-- Start of Entries provided --

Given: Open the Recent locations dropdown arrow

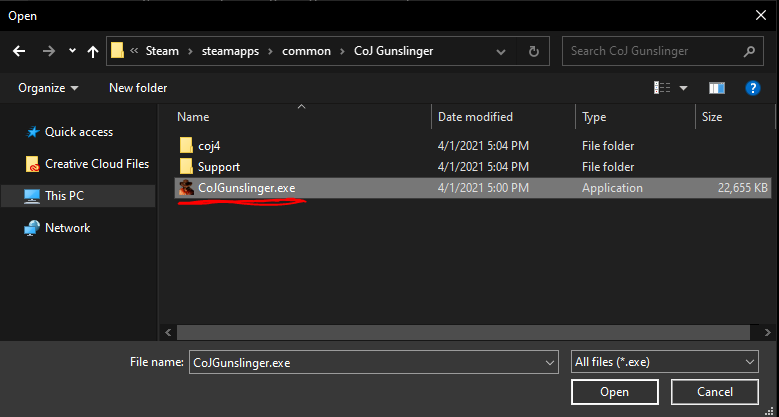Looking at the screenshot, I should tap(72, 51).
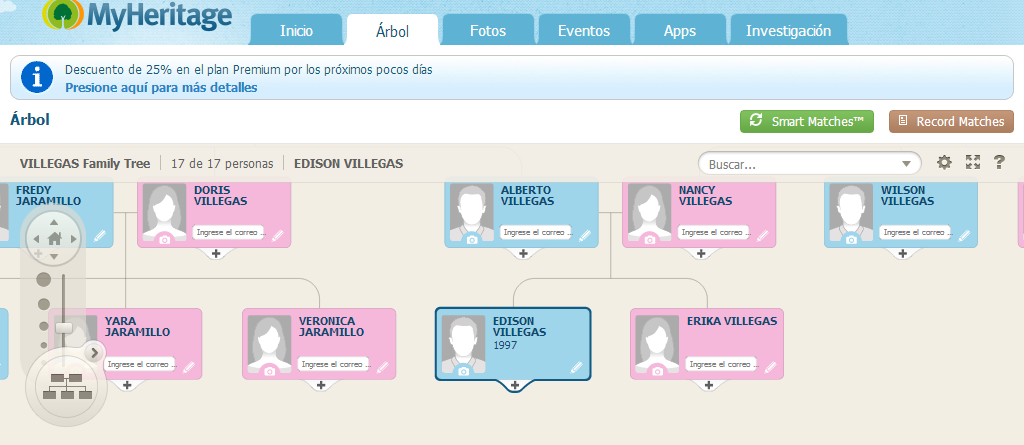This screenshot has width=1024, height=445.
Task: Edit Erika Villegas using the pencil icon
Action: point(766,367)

-- End of Entries provided --
-- Start of Entries provided --

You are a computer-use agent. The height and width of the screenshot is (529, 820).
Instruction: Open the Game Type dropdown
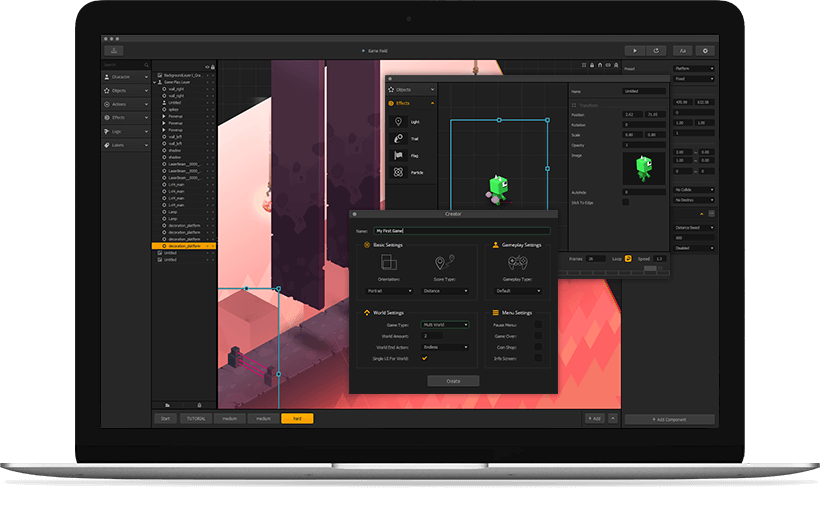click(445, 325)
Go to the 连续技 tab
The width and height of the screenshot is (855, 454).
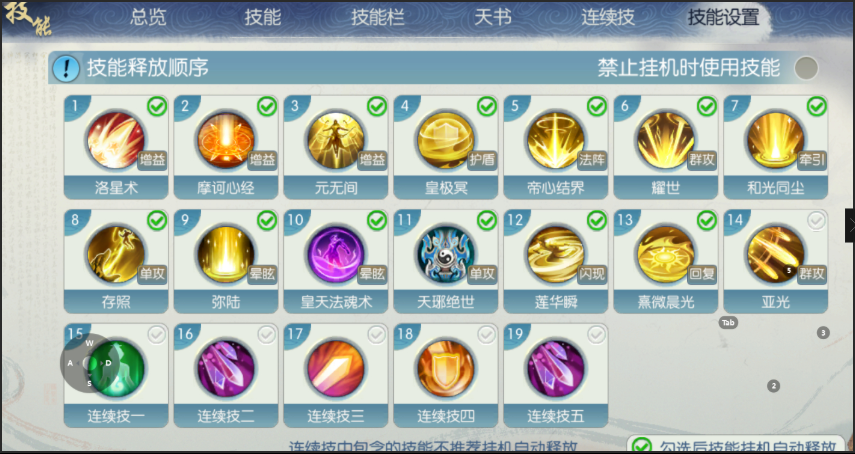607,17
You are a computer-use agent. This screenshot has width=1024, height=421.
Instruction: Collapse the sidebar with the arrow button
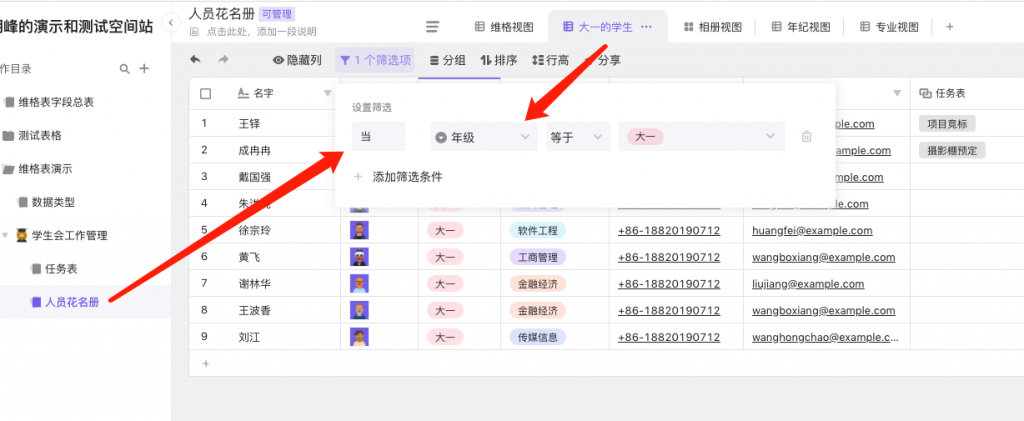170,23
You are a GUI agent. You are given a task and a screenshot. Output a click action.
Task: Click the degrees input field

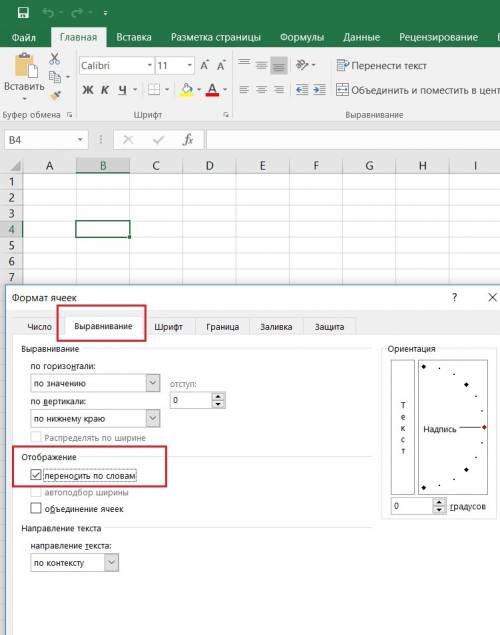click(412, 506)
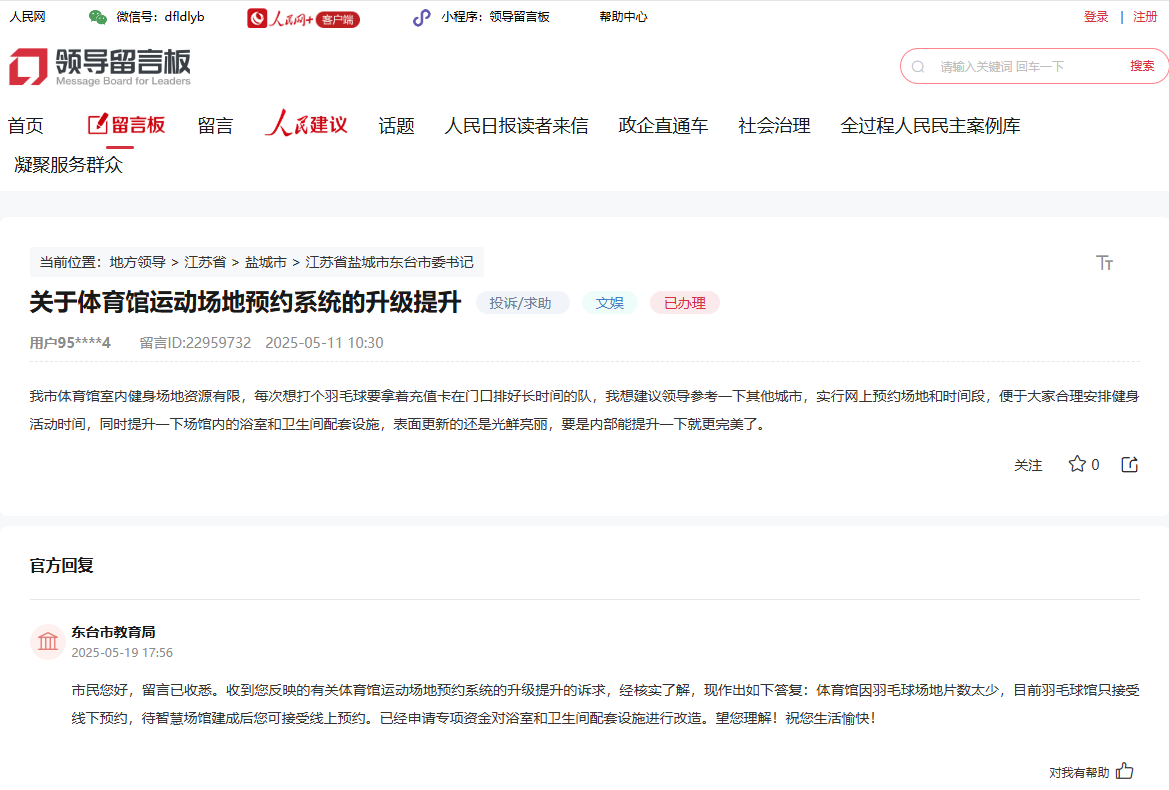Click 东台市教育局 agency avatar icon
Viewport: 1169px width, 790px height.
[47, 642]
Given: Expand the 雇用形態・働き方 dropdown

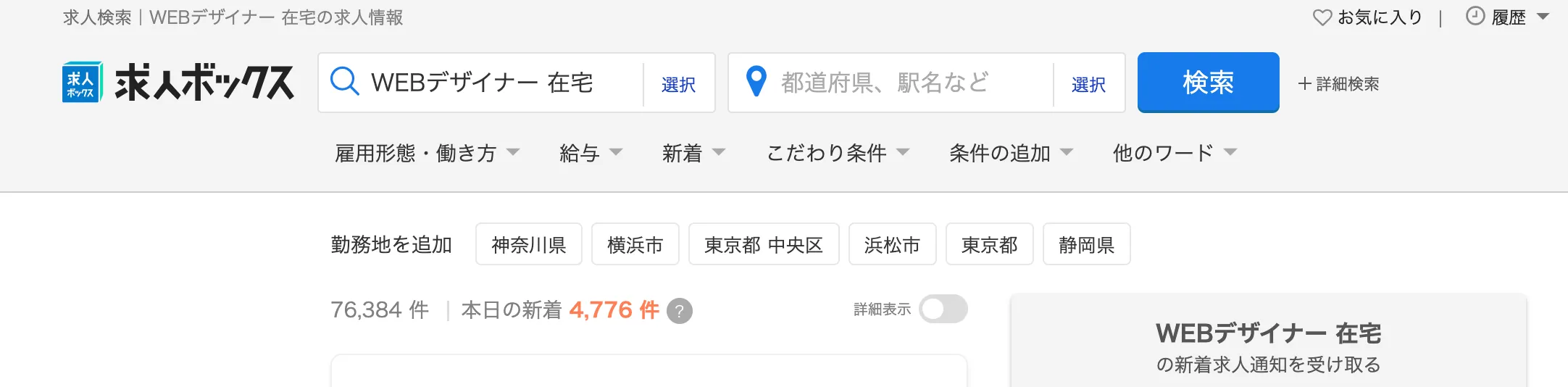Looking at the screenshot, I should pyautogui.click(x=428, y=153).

-- End of Entries provided --

-- Task instructions --
Can you output the stretch from the line containing "You are a GUI" through the line containing "should pyautogui.click(x=428, y=153)." as a Markdown table with the columns Row and Line, skipping blank lines and leaving out the pictures?

-- Full output --
| Row | Line |
|---|---|
| 1 | You are a GUI agent. You are given a task and a screenshot. Output a click action. |
| 2 | Task: Click the degrees input field |
| 3 | click(412, 506) |
| 4 | Click 东台市教育局 agency avatar icon |
| 5 | Viewport: 1169px width, 790px height. |
| 6 | [47, 642] |
| 7 | Given: Expand the 雇用形態・働き方 dropdown |
| 8 | Looking at the screenshot, I should pyautogui.click(x=428, y=153). |